Vladimir Oblast () is a federal subject of Russia (an oblast). Its administrative center is the city of Vladimir, which is located  east of Moscow. As of the 2010 Census, the oblast's population was 1,443,693.

The UNESCO World Heritage List includes the 12th-century cathedrals of Vladimir, Suzdal, Bogolyubovo, and Kideksha.

Geography
Vladimir Oblast borders Moscow, Yaroslavl, Ivanovo, Ryazan, and Nizhny Novgorod Oblasts. The oblast is situated in the center of the East European Plain. The Klyazma and the Oka are the most important rivers. There are approximately three hundred lakes. The oblast is situated in a zone of mixed forests.

Fauna
The oblast's fauna currently includes more than fifty species of mammals (some examples including elk, wild boar, roe deer, red and sika deer, lynx, wolf, squirrel, rabbit, marten, fox, weasel, badger and other fur-bearing animals), five species of reptiles, and ten species of amphibians. The semiaquatic Russian desman is listed in the Russian Red Book of endangered species. The region is inhabited by 216 species of birds, among which are the capercaillie, black grouse, grouse, partridge, woodcock, goose, duck, etc. The lesser white-fronted goose is listed in the Red Book.

Hunting season runs from October to February with the following license and permit restrictions:
Elk, wild boar, red deer, and sika deer from mid-November through mid-January
Hare from October through January
Grouse, black grouse, woodcock, duck and goose for 10 days in April.

Bodies of water in the region are rich in numerous species (about 40) of fresh-water fish (e.g. eel, roach, pike, perch, bream, rudd, and sturgeon in the Klyazma River), which support ice fishing in winter. Additionally, the oblast has several hunting farms.

Hydrography
The total expanse of the oblast's surface waters is 32.9 hectares.

The region has hundreds of rivers with a total length of more than 8.6 million kilometers—there are 560 rivers and streams throughout the oblast. The Klyazma River flows into the Oka River on the south-eastern edge of the oblast's border with the Nizhny Novgorod Region. The Klyazma River's major tributaries in the Vladimir Region are the Sherna (with the Molokcha flowing into it), the Kirzhach (with its own tributaries being the Big and Small Kirzhach), the Peksha, the Koloksha, the Nerl, the Sudogda, the Uvod, the Lukh and the Suvorosch. Tributaries of the Oka within Vladimir oblast are the Gus, Unzha, and Ushna rivers. The Dubna River, a tributary of the Volga River, originates near the town of Alexandrov. The Oka River is navigable throughout the region (157 km). The rivers in the region are characterized by their flat currents, broad valleys and meandering channels. Water levels are characterized by their high spring tides, low water periods over summer-autumn with occasional flooding during heavy rains, and stable/low levels throughout the winter.

There are about three hundred lakes covering an area of five thousand hectares.

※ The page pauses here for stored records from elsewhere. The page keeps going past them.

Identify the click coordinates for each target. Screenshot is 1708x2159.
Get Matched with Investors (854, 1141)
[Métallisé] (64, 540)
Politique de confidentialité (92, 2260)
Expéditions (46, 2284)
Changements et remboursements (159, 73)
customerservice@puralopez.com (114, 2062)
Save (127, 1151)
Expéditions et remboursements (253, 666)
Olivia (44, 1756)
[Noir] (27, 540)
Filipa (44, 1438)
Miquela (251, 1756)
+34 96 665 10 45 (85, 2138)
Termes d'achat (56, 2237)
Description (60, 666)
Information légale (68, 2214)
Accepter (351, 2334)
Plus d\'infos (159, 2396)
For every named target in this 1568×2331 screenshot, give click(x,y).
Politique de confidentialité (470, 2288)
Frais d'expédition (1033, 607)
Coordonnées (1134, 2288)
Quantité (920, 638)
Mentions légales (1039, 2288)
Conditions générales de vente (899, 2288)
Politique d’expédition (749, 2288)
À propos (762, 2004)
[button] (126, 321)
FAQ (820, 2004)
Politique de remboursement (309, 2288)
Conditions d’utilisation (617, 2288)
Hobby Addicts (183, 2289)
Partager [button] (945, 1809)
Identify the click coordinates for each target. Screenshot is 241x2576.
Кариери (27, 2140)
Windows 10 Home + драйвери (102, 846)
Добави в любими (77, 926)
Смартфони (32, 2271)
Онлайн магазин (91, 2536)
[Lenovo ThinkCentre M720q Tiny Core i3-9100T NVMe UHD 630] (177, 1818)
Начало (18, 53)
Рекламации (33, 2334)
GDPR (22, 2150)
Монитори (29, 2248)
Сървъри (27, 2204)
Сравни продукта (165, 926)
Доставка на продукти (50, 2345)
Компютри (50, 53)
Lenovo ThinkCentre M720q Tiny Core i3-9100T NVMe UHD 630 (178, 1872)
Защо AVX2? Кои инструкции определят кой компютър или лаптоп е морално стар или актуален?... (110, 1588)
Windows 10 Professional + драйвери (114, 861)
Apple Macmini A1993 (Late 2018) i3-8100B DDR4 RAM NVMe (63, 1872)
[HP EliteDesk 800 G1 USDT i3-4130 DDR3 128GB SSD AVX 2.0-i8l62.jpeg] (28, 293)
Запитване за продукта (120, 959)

Most of them are small and undrained and many are overgrown with a peat layer. The origin of the lakes varies. Numerous oxbow lakes are scattered along the river valleys. The largest of them are Lake Urvanovskoe (12 km long) and Lake Visha (length about 10 km). In the Meshchera Lowlands and in the northwest of the oblast are lakes of ancient alluvial valleys: Isikhry, Svyatoe and others. Lakes of karst origin, located in the lower reaches of the Klyazma and in the center of Vyaznikovsky District (a northeastern district in the oblast), have highly mineralized water and are associated with underground watercourses. The largest and deepest of them is Lake Kshchara. In the districts of Alexandrov and Yuryev-Polsky glacial lakes are small in size.

The main masses of wetlands in the region (total area of 37.4 thousand hectares) occur in Meshchera and Balakhna (in the northeast of the oblast) lowlands.

History
The territory of modern Vladimir Oblast has been populated since ancient times. The oldest known traces of human settlement date to the Upper Paleolithic. A settlement of Homo Sapiens dating back to between 32,050 BC and 28,550 BC was discovered in the area of Sungir, located around 200km east of Moscow.

The region of Vladimir were inhabited by different people like Slavs, Tatars, Finno-Ugrics and Balts. The East Slavic tribe of the Buzhans originated in the Vladimir region. Archaeological excavations of Volga Finn settlements document also the Finno-Ugric roots of this land. Merya, Muromian, and Meshchera are inhabited territory of the region during this period.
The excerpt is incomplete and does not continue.